植物离体培荞技术的发展简史

植物离体培养技术发展过程中有许多关键性的突破（见图2.3），这一技术最初源于德国植物生理学家Haberlandt的设想。1902年，Haberlandt在细胞学说的基础上提出了植物细胞全能性理论，即高等植物的器官和组织可不断分割，直至分到单个细胞，并设想离体细胞具有再生形成完整植株的潜力。

图2.3　植物离体培养的里程碑

1928年，荷兰科学家Went切取燕麦胚芽的鞘尖，放在一块3%的琼胶薄片上，1 h后移去胚芽鞘尖，再将琼胶切成小块，结果发现如果将这些琼胶小块放在切去胚芽鞘鞘尖的燕麦胚芽鞘上，这个胚芽鞘的生长情况就与完整的胚芽鞘的生长情况完全一样；相反，如果放置一块未曾放过鞘尖的琼胶小块，切去鞘尖的胚芽鞘就几乎不伸长。于是，他首次分离了在胚芽鞘尖端产生的与生长有关的物质，由于这类物质在胚芽鞘尖端产生后即转移到其他部位发生作用，所以在当时认为应属激素类物质。Went还发明了激素的一种定量试验方法，即燕麦弯曲试验法（弯曲度在一定范围内与生长素含量成正比）。关于激素的现代知识大部分是基于燕麦试验所得的结果。1931年，荷兰科学家Kogl及其同事分离出纯的激素，经鉴定并命名为吲哚乙酸（IAA）。
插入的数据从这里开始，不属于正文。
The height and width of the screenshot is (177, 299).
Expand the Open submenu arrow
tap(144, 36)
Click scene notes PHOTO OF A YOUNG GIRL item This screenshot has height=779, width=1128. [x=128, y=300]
Gautheret和White于1934年、Nobécourt于1939年分别提出非分化的植物细胞可以无限期地进行培养，如Gautheret以树的形成层和韧皮部作为外植体，获得了愈伤组织；White成功诱导胡萝卜和烟草愈伤组织，这些都为植物细胞培养的发展奠定了基础。1943年White出版了首部植物组织培养技术相关书籍《植物组织培养手册》。

1948年，美国科学家Skoog等在培养烟草髓部组织时发现，腺嘌呤的衍生物对细胞分裂和芽分化有促进作用。1955年Skoog等发现，DNA的降解物促进细胞分裂，后将之命名为激动素（Kinetin，KT）。

1957年，Skoog和Miller提出生长素和激动素的互作决定了植物离体培养的形态建成。他们对烟草的研究表明，离体培养过程中生长素与激动素的比率高，利于根的发生；反之，则利于芽的发生。

美国植物学家Steward于1958年、德国科学家Reinert于1959年分别由培养的胡萝卜细胞诱导形成了胚状体；1965年由Vasil和Hildebrandt用单个分离的细胞培养获得整个植株，从而使植物细胞全能性的理论真正得到了科学的证实。从此，一批又一批植物的组织或器官通过离体培养获得了再生植株。

Morel于1960年在兰花离体繁殖的成功以及Murashige和Skoog于1962年发明的高浓度矿物盐的培养基的广泛应用，助推了植物离体培养技术在植物繁殖和育种方面的应用。直至今天我们已将这一技术广泛应用于植物快繁、植物品种改良及遗传工程等领域。

20世纪60年代，在植物组织培养方面的另外两项成就是花粉小孢子培养和原生质体培养获得成功。Guha和Maheshwari于1964和1966年、Bourgin和Nitsch于1967年先后利用烟草和胡萝卜的小孢子培养获得单倍体植株，并成功地实现了染色体的加倍，使这种同源二倍体植株在5个月内收获到种子。1960年，Cocking等用纯化的纤维素酶和果胶酶处理烟草细胞，获得原生质体，并通过调节渗透压的方法控制原生质体膨胀，使培养获得成功，得到了再生植株。自20世纪60年代开始，植物组织与细胞培养逐渐走向了工厂化和商品化。